A friend told me about a place where frogs were breeding, so I went to look. Not a frog in sight, except for a pair of legs disappearing under an algal mat. But I went back a few hours later, when the day had warmed up, and there they were—at least a dozen of them. The males were singing, if one can call it that: the ‘song’ is a series of grunts, and different males sang on slightly different pitches. Occasionally an eager male approached another frog and tried to grab it from behind, which is the usual position for fertilizing eggs as they emerge from a female. Males have sturdy forearms and strong thumbs for the purpose of holding a female in an embrace called amplexus. But as I watched, the male was kicked off by the presumed female; either she wasn’t ready to mate or ‘she’ was really another ‘he’.

Those singing frogs are probably Columbia spotted frogs, which are native to Southeast Alaska, occurring chiefly in the transboundary river valleys. How they got to Juneau is not known—possibly with help from humans. However, in recent years, they have been seen in several places in the Mendenhall Valley and, a few years ago, specimens were sent to an expert for genetic analysis, which determined the species identity.

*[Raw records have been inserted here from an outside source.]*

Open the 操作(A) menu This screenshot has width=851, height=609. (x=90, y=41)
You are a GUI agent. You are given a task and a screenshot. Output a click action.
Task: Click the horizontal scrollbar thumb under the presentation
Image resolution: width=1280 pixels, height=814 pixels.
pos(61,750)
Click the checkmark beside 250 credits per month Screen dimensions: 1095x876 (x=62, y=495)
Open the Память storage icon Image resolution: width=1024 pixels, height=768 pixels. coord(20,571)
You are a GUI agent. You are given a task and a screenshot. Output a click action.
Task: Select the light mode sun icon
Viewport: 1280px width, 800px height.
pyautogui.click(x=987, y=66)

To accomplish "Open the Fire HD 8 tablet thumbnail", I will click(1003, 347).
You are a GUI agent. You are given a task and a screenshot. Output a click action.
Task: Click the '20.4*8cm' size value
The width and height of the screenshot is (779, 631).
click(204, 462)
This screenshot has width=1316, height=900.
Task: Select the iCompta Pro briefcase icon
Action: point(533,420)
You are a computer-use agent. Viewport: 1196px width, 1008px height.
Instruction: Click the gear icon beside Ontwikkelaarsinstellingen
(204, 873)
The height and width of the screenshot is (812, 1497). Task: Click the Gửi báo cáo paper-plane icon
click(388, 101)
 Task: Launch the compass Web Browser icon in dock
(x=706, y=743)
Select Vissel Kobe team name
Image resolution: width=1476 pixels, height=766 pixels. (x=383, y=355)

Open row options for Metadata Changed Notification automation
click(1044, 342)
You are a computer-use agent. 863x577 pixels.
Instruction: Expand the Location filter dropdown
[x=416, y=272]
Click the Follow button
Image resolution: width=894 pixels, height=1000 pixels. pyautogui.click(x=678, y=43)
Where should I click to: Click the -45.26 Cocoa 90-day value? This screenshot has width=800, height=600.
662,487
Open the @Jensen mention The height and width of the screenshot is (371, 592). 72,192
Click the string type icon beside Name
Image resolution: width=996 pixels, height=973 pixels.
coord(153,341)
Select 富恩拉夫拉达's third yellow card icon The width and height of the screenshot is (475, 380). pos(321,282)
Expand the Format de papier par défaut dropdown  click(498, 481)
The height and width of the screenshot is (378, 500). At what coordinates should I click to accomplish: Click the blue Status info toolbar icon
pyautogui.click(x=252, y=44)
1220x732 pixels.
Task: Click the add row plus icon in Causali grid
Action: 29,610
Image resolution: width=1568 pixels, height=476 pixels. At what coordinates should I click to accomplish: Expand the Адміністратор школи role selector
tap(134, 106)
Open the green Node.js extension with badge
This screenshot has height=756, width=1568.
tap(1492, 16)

Columbia-spotted-frog-Kerry-howard
Photo by Kerry Howard

Columbia spotted frogs hibernate in ponds, springs, beaver dams, and under stream cut-banks where it doesn’t freeze and moisture has adequate dissolved oxygen for them to breathe (through the skin). However, they are not dormant in winter; they can move around, sometimes several meters underwater to a new wintering spot. Come spring, males emerge first; they (unusual for amphibians) then choose an egg-laying site in warm, shallow water. Later-emerging females (up to 100mm long) find the males’ chosen sites. They are larger than males (up to about 70mm) and can lay hundreds of eggs in a globular mass.

Each fertilized egg is surrounded by two jelly layers and takes up to three weeks to hatch; the time is shorter when the water is warm. The tadpoles are about eight millimeters long when they hatch. They can grow up to ninety millimeters (total length) by the time they lose their tails, grow legs, and look like little frogs, but some transform at smaller sizes. If conditions are right, they may transform in their first summer, but otherwise they can hibernate until the next year. The froglets grow but don’t become sexually mature for two to six years, depending on conditions. Males mature at an earlier age than females but have shorter lives, on average. Adults can live for several years: in some regions up to about twelve years for females and ten years for males, but elsewhere just seven years for females and three for males.

The frogs feed primarily on a variety of small insects but also eat snails, worms, and (rarely) a tadpole. Tadpoles are typically herbivorous: they scrape vegetation and filter the fragments; they also filter detritus and occasionally scrape a dying tadpole.

Spotted frogs show a fair degree of site fidelity for breeding and hibernation. They can travel quite long distances overland, from a hibernation site to a breeding site. Then they may move to a summer feeding site and eventually back to a hibernation site. Travels up to about six hundred meters long have been recorded.

This species, along with other amphibians in North America, is at risk from a lethal fungus infection that has decimated other amphibian populations. Spotted frogs (and our western toads, wood frogs, and other native amphibians) are legally protected: one is not allowed to “hold, transport, or release” them without a permit from ADFG.